Changyong Lee1, Sugyeong Jo2, Daeil Kwon3 and Michael Pecht4
1 Graduate School of Management of Technology, Sogang University, Seoul, South Korea
2 School of Management Engineering, Ulsan National Institute of Science and Technology, Ulsan, South Korea
3 Department of Systems Management Engineering, Sungkyunkwan University, Suwon, South Korea
4 Center for Advanced Life Cycle Engineering, University of Maryland, College Park, MD, 20742, USA
Abstract:
Reliability testing on Li-ion batteries is critical to designing operational back-end strategies for developing portable electronics. This paper develops a capacity-fading behavior analysis for the early detection of unhealthy Li-ion batteries during reliability tests by comparing against the capacity-fading behaviors of healthy batteries from qualification.
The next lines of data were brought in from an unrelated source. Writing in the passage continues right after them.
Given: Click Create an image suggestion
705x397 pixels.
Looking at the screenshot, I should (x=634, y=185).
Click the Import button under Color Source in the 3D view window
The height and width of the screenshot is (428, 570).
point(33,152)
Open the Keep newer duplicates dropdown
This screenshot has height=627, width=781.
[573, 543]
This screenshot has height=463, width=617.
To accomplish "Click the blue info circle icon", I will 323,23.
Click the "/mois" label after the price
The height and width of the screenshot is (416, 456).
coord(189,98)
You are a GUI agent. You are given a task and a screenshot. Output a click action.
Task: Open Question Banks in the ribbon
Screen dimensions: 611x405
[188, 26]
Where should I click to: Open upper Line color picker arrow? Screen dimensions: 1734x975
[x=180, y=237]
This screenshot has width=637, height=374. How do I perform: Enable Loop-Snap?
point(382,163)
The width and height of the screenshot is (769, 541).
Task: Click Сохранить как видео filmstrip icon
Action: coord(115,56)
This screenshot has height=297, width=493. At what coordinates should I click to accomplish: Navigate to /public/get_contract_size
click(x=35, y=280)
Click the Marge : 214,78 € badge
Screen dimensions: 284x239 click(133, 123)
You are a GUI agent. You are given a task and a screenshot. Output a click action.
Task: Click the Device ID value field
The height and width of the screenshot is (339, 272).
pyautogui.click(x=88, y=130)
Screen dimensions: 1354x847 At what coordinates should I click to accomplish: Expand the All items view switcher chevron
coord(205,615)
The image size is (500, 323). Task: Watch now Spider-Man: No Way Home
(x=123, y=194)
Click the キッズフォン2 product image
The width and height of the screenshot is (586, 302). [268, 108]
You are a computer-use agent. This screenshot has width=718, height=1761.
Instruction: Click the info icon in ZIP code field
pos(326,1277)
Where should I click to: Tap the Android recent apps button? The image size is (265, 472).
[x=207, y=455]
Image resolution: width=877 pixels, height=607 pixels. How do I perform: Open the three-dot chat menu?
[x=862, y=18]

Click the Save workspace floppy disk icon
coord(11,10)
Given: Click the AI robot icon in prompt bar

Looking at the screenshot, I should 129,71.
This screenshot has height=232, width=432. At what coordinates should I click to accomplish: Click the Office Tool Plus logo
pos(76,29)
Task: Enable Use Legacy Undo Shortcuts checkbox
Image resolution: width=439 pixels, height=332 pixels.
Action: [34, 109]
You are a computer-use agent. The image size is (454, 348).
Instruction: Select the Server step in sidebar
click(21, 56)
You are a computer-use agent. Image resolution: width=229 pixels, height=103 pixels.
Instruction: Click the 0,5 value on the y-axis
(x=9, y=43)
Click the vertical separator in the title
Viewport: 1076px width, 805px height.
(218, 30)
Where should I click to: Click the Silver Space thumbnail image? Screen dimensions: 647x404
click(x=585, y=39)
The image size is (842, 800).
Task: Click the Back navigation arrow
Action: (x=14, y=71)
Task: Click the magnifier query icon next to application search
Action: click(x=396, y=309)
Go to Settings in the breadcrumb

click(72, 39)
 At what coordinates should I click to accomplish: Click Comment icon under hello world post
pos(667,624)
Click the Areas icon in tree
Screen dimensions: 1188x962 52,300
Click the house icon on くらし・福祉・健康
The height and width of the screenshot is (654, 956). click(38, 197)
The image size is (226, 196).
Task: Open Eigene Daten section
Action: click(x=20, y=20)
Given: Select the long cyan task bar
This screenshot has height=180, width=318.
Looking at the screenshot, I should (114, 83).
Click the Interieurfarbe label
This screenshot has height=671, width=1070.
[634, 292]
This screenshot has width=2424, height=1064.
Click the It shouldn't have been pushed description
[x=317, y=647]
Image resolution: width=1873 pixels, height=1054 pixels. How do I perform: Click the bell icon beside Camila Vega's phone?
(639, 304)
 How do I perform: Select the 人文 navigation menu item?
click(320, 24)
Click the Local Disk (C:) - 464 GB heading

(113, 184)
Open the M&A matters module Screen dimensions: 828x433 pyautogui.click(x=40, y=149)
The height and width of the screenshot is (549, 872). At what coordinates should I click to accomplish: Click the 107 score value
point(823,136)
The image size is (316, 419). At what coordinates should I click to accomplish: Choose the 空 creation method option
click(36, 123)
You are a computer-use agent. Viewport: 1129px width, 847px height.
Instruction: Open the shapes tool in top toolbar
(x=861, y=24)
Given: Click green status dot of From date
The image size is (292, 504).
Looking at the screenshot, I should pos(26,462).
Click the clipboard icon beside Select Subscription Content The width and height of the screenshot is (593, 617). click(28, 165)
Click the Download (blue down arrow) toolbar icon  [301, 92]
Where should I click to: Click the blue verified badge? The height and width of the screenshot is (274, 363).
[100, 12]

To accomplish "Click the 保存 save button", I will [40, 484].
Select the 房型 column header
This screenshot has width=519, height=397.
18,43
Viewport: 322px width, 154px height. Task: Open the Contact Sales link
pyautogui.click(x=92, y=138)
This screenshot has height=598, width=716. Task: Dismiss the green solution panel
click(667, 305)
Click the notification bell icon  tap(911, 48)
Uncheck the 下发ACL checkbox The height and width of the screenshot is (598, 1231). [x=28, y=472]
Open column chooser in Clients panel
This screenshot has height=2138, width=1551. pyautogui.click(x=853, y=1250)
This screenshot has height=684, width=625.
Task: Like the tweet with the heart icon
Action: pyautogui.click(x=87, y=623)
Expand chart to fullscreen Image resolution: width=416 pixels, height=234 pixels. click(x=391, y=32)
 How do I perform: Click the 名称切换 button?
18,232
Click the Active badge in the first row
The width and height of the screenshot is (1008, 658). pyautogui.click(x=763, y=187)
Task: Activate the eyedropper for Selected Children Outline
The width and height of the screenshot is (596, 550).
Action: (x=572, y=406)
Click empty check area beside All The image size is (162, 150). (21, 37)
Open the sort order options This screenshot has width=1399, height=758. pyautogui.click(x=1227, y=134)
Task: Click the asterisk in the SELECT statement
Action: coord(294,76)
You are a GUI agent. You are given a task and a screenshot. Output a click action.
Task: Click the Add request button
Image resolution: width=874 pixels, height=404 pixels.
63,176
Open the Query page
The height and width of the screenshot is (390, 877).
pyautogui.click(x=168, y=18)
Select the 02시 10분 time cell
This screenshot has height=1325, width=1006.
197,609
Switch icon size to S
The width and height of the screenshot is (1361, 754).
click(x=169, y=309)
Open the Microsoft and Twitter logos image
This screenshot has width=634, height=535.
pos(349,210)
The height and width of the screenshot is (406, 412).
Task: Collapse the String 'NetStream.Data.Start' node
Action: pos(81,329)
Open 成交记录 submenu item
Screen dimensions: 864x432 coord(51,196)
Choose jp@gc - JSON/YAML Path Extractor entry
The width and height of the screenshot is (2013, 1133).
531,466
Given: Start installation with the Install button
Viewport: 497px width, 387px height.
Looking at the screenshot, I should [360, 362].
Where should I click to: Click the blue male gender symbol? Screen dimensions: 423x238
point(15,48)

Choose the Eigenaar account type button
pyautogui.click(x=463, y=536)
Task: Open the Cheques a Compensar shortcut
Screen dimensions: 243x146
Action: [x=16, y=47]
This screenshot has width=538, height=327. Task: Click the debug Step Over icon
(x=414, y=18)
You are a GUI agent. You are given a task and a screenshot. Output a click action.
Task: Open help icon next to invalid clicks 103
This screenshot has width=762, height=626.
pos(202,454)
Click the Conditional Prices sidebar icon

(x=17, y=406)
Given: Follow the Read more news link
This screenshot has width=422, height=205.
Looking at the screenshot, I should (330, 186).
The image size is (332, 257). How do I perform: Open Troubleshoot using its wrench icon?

The developed approach uses a local outlier factor for measuring the anomaly scores of the capacity-fading behaviors of test batteries at a certain cycle, kernel density estimation for normalizing the range of anomaly scores over cycles, and a hidden Markov model for estimating the probability that the test batteries are at a certain state (i.e., healthy or unhealthy). Experimental results on Li-ion batteries used for portable consumer electronics confirm that the developed method outperforms previous approaches, reducing the required number of reliability tests for unhealthy batteries to 100 cycles, less than a month in practice.